And with that, aws configure sso ran without complaint.

Avoid rebuilding rust for FreeBSD ports

Today I tried to rebuild a rust-based port on FreeBSD. It tried to build lang/rust from scratch even though it was already installed. The problem was that the latest binary package for rust was 1.86.0 and the latest version in the ports was 1.87.0. Digging in /usr/ports/Mk/Uses/cargo.mk there is:

CARGO_BUILDDEP?=··yes
.  if ${CARGO_BUILDDEP:tl} == "yes"
BUILD_DEPENDS+=·${RUST_DEFAULT}>=1.87.0:lang/${RUST_DEFAULT}
.  elif ${CARGO_BUILDDEP:tl} == "any-version"
BUILD_DEPENDS+=·${RUST_DEFAULT}>=0:lang/${RUST_DEFAULT}
.  endif

That’s the bit actually enforcing the build dependency. But as you can see, it’s easy to bypass this dependency with export CARGO_BUILDDEP=no. Just ensure that you have rust installed either with rustup or from the packages.

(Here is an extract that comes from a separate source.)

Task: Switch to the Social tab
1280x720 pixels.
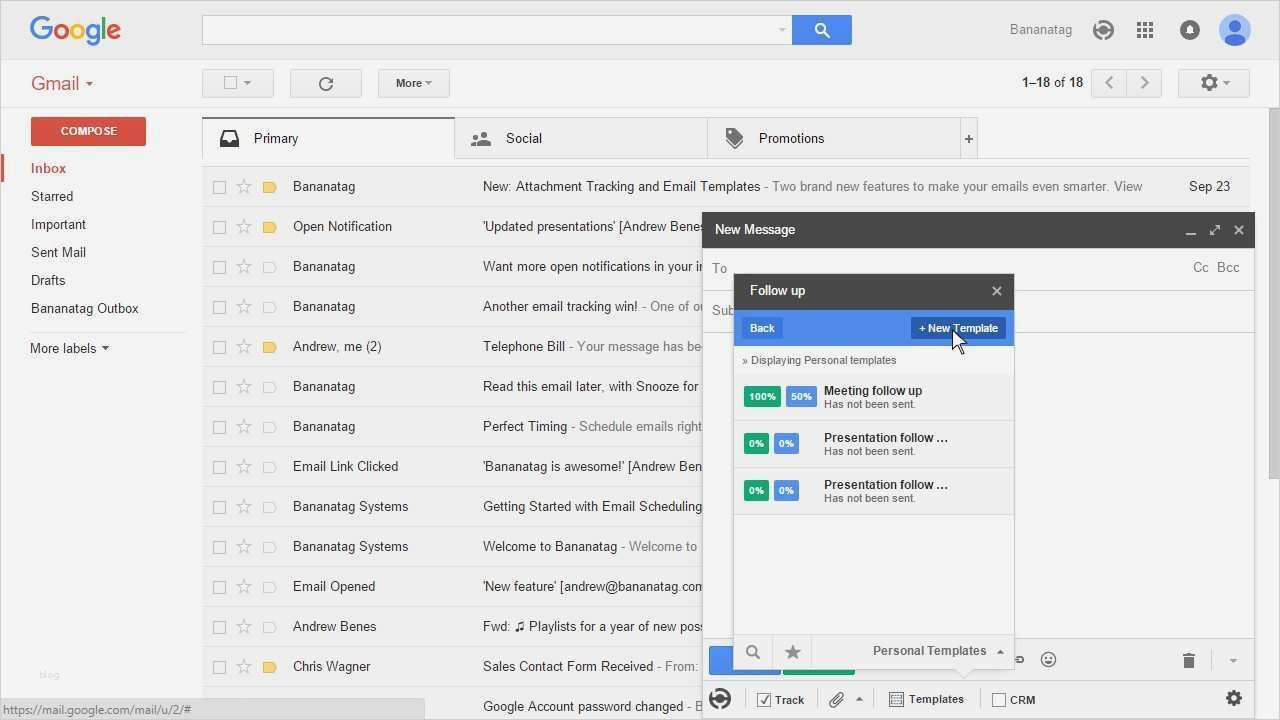Action: pyautogui.click(x=523, y=138)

FreeBSD modules not loading correctly on ARM64

After upgrading to FreeBSD 14.2, I encountered a perplexing issue with kernel modules built from ports. They would load and show up in kldstat, but no message nor sysctl node would be created. In fact, it was as if the event_handler would not be called at all, yet it compiled and loaded successfully. On the other hand, modules shipped with the kernel and already compiled were working as intended. To investigate, I built a small test module:

#include <sys/param.h>
#include <sys/module.h>
#include <sys/kernel.h>
#include <sys/systm.h>

static int test_event_handler(module_t mod, int event, void *arg) {
    printf("Test module loaded, event: %d\n", event);
    return (0);
}

static moduledata_t test_mod = {
    "testmodule",
    test_event_handler,
    NULL
};

DECLARE_MODULE(testmodule, test_mod, SI_SUB_LAST, SI_ORDER_ANY);
MODULE_VERSION(testmodule, 1);

On FreeBSD 14.2 amd64, it would load and show the message in the log, whereas on FreeBSD 14.2 arm64, it would load but with no output. Yet, disassembling the module, the event_handler code was just there.

After some investigation, I found out that while the source were compiled with /usr/bin/cc (llvm clang), they were linked with /usr/local/bin/ld (GNU binutils ld). Uninstalling binutils and compiling again with both /usr/bin/cc and /usr/bin/ld, the module would load and show in the log. Why it only appeared with FreeBSD 14.2, however, is still a mystery.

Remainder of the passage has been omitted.